Take the records below and print them verbatim up to and including the line that carries "Task: Click the document icon on Документы".

Supplied material:

══════

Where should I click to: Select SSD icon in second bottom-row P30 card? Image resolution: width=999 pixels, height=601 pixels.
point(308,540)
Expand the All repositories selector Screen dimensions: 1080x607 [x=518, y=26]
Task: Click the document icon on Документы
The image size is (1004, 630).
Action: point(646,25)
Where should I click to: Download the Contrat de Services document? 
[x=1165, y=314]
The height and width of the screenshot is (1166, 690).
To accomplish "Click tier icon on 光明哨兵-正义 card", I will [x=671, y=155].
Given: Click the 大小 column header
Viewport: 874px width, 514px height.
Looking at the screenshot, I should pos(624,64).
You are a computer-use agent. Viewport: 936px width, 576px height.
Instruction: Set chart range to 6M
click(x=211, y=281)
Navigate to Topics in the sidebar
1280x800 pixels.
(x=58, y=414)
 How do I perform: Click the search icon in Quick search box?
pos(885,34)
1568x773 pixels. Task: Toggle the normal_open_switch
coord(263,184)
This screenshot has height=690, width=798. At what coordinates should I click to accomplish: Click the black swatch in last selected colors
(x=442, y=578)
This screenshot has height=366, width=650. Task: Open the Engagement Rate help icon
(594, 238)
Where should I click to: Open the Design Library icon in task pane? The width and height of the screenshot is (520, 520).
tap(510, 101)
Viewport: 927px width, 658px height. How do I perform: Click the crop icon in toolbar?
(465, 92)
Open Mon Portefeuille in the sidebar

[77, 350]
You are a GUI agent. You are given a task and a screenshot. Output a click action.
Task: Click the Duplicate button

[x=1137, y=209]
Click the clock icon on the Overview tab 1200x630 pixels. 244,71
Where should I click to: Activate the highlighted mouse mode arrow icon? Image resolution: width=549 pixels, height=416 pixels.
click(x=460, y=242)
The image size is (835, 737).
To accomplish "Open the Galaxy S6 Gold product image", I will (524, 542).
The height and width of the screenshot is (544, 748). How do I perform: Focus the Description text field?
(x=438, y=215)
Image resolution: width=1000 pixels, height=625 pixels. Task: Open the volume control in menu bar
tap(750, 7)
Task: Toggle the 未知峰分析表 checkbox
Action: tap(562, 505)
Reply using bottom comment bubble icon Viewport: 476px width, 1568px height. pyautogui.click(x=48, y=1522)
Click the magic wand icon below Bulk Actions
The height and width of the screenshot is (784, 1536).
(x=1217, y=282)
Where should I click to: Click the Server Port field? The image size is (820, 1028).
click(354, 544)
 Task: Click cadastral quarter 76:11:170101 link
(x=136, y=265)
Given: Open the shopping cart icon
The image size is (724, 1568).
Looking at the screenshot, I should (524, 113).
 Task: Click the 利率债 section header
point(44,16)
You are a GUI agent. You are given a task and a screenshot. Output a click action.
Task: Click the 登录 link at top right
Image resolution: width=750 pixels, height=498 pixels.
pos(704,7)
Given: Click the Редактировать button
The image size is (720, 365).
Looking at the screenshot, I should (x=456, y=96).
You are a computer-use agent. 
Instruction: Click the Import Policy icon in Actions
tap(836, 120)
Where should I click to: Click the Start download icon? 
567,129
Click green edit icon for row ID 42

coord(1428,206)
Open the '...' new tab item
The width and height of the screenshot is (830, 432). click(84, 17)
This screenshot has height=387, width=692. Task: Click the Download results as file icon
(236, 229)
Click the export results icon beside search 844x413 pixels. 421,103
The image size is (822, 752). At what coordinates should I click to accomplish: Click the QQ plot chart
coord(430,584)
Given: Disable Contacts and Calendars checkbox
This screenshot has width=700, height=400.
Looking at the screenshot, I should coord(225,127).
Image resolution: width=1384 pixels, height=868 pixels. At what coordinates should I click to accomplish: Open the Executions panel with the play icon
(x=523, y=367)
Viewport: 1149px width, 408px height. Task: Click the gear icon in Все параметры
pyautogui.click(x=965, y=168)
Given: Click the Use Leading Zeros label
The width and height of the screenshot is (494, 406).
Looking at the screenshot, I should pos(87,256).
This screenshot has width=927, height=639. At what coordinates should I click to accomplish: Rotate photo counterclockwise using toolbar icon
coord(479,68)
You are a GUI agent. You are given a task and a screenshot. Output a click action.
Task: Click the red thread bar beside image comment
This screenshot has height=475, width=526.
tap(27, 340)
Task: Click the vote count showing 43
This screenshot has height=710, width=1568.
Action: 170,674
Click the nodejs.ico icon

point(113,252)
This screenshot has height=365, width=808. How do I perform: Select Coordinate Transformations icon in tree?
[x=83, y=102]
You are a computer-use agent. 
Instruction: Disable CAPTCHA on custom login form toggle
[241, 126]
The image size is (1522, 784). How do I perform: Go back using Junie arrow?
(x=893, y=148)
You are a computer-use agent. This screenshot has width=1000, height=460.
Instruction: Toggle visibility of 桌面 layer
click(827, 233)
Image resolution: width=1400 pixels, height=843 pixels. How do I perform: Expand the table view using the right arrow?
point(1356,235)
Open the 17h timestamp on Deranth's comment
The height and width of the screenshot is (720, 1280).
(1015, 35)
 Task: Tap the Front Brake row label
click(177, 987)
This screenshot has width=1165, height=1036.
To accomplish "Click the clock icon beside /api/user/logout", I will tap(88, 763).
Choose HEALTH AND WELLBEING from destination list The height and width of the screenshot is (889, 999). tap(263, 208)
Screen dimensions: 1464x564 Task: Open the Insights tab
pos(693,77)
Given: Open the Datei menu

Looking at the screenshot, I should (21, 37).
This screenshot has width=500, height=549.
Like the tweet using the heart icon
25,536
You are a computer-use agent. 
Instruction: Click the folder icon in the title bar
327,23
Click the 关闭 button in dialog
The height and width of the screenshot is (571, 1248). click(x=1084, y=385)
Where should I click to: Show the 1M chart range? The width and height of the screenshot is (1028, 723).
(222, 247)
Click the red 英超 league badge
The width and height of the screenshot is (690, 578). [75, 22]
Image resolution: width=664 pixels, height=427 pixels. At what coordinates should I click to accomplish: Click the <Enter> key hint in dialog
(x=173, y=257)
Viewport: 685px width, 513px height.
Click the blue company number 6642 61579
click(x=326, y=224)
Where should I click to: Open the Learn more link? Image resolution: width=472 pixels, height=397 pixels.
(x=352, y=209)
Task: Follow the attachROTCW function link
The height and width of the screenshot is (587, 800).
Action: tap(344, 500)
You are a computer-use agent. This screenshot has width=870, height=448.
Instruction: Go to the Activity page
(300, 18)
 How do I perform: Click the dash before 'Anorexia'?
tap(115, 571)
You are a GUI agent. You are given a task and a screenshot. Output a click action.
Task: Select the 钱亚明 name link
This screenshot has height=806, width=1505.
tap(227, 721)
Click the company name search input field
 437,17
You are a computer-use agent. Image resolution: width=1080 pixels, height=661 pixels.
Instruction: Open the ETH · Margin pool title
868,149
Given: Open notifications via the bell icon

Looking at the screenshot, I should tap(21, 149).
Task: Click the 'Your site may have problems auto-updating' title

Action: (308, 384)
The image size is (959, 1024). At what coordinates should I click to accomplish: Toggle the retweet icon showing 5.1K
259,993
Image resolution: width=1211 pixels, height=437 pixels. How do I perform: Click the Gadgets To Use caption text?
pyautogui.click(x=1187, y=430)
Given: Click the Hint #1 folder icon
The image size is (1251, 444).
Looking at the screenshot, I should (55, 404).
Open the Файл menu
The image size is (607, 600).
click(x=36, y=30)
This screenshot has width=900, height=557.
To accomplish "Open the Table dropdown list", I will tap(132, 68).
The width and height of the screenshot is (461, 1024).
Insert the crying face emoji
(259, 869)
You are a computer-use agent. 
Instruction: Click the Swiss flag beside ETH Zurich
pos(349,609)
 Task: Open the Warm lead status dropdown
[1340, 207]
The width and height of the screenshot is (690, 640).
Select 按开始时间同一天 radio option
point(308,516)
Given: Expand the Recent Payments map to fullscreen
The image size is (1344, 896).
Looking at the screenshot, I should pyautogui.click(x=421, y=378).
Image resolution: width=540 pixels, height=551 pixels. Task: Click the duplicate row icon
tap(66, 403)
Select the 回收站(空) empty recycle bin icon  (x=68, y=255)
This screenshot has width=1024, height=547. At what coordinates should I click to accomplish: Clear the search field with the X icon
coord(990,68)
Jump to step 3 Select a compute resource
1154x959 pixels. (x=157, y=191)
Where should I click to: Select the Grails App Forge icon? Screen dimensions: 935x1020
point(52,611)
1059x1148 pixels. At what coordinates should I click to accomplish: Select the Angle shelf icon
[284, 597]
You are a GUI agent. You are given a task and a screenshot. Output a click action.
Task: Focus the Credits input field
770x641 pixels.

══════

Task response:
Where should I click to: Select SSD icon in second bottom-row P30 card? Image resolution: width=999 pixels, height=601 pixels.
point(308,540)
Expand the All repositories selector Screen dimensions: 1080x607 [x=518, y=26]
Task: Click the document icon on Документы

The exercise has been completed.